---------- SOURCE RECORDS ----------

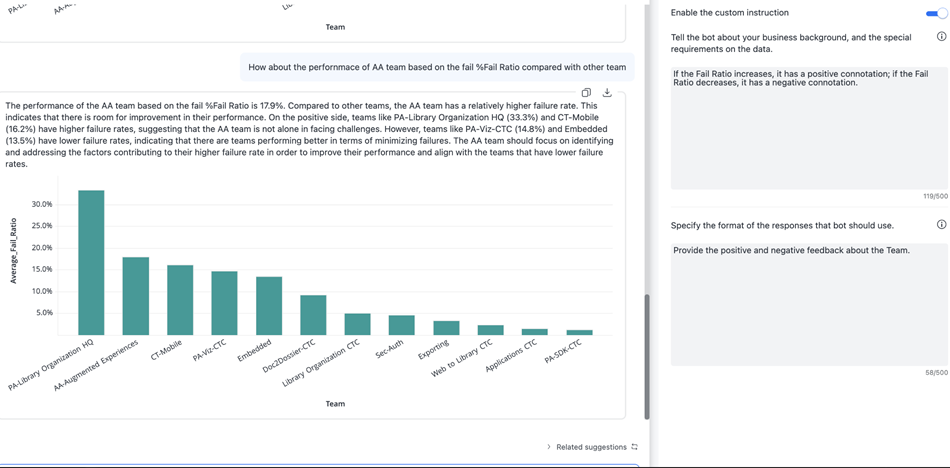Click the business background text area
The width and height of the screenshot is (950, 468).
(x=808, y=127)
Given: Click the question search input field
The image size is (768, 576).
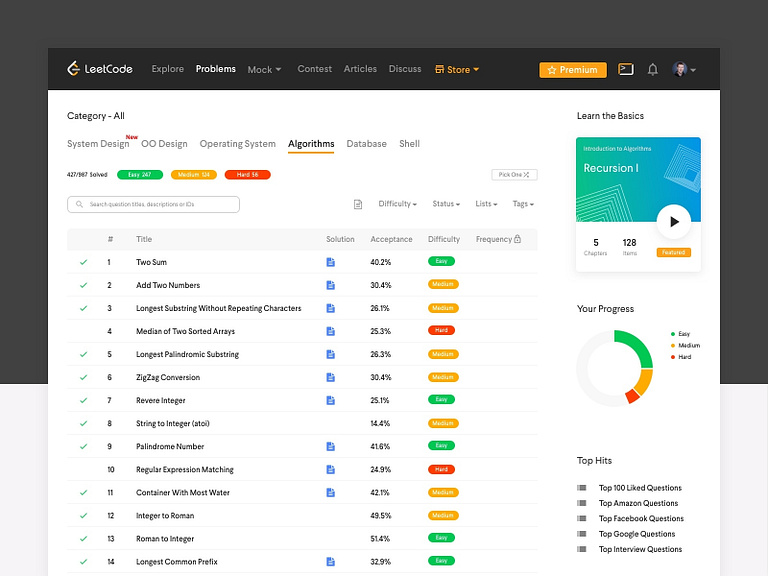Looking at the screenshot, I should [x=153, y=204].
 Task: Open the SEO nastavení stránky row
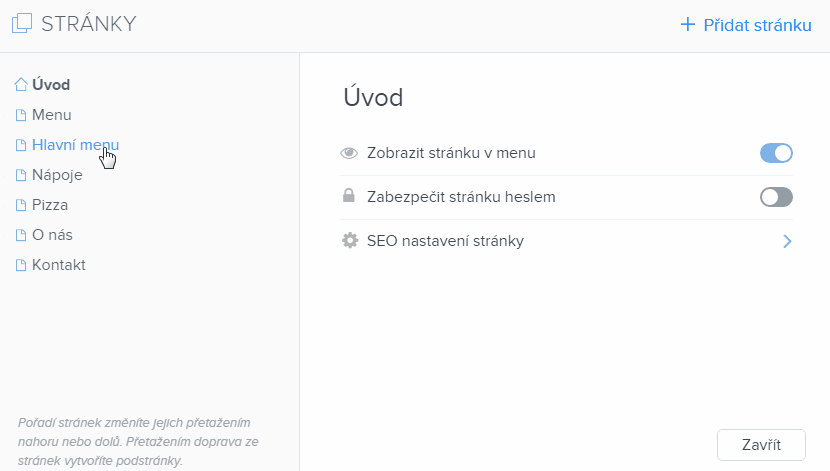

----------

DESCRIPTION OF THE TASK: Copy the text of every entry above word for word, leaving out the pictures.

THE ANSWER:
Click the business background text area
The width and height of the screenshot is (950, 468).
(x=808, y=127)
Given: Click the question search input field
The image size is (768, 576).
Looking at the screenshot, I should [x=153, y=204].
 Task: Open the SEO nastavení stránky row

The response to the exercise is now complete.